Given the entries that follow, write out exactly the lines starting at the one containing "For every named" and ending at the one containing "225/45R17 (78, 978)", both ends included, and only those.

Provided records START

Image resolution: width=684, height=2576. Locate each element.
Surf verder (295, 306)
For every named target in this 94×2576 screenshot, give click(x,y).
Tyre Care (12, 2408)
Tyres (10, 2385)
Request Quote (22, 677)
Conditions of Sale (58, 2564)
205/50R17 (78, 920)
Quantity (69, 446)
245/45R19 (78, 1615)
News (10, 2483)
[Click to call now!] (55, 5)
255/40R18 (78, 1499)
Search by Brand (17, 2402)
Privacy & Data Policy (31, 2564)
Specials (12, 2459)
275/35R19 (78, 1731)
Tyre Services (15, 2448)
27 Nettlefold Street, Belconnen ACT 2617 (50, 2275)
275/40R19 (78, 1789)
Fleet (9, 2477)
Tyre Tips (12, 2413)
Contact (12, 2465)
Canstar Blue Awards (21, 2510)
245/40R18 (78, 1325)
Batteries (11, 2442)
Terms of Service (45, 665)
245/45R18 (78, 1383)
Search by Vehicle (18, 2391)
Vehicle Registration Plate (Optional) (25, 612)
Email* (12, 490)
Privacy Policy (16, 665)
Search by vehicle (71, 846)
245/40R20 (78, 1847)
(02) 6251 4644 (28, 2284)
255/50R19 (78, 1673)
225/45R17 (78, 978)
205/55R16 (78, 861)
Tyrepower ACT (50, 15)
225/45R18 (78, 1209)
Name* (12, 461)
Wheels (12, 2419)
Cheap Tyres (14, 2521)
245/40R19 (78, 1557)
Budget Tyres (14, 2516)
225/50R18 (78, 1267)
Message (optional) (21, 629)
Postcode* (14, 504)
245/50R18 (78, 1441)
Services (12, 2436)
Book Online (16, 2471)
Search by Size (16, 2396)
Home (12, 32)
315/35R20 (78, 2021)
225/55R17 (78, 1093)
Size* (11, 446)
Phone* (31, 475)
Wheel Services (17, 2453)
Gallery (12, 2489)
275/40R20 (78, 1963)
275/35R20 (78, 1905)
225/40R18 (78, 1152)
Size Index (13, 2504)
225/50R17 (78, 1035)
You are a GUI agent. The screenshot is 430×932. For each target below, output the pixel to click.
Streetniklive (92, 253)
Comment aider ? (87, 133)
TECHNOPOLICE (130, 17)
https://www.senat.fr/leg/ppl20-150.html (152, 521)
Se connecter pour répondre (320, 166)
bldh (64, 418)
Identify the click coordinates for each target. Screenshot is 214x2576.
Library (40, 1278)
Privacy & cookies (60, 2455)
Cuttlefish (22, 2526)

Provided records END

Written response —
For every named target in this 94×2576 screenshot, give click(x,y).
Tyre Care (12, 2408)
Tyres (10, 2385)
Request Quote (22, 677)
Conditions of Sale (58, 2564)
205/50R17 (78, 920)
Quantity (69, 446)
245/45R19 (78, 1615)
News (10, 2483)
[Click to call now!] (55, 5)
255/40R18 (78, 1499)
Search by Brand (17, 2402)
Privacy & Data Policy (31, 2564)
Specials (12, 2459)
275/35R19 (78, 1731)
Tyre Services (15, 2448)
27 Nettlefold Street, Belconnen ACT 2617 (50, 2275)
275/40R19 (78, 1789)
Fleet (9, 2477)
Tyre Tips (12, 2413)
Contact (12, 2465)
Canstar Blue Awards (21, 2510)
245/40R18 (78, 1325)
Batteries (11, 2442)
Terms of Service (45, 665)
245/45R18 (78, 1383)
Search by Vehicle (18, 2391)
Vehicle Registration Plate (Optional) (25, 612)
Email* (12, 490)
Privacy Policy (16, 665)
Search by vehicle (71, 846)
245/40R20 (78, 1847)
(02) 6251 4644 (28, 2284)
255/50R19 (78, 1673)
225/45R17 (78, 978)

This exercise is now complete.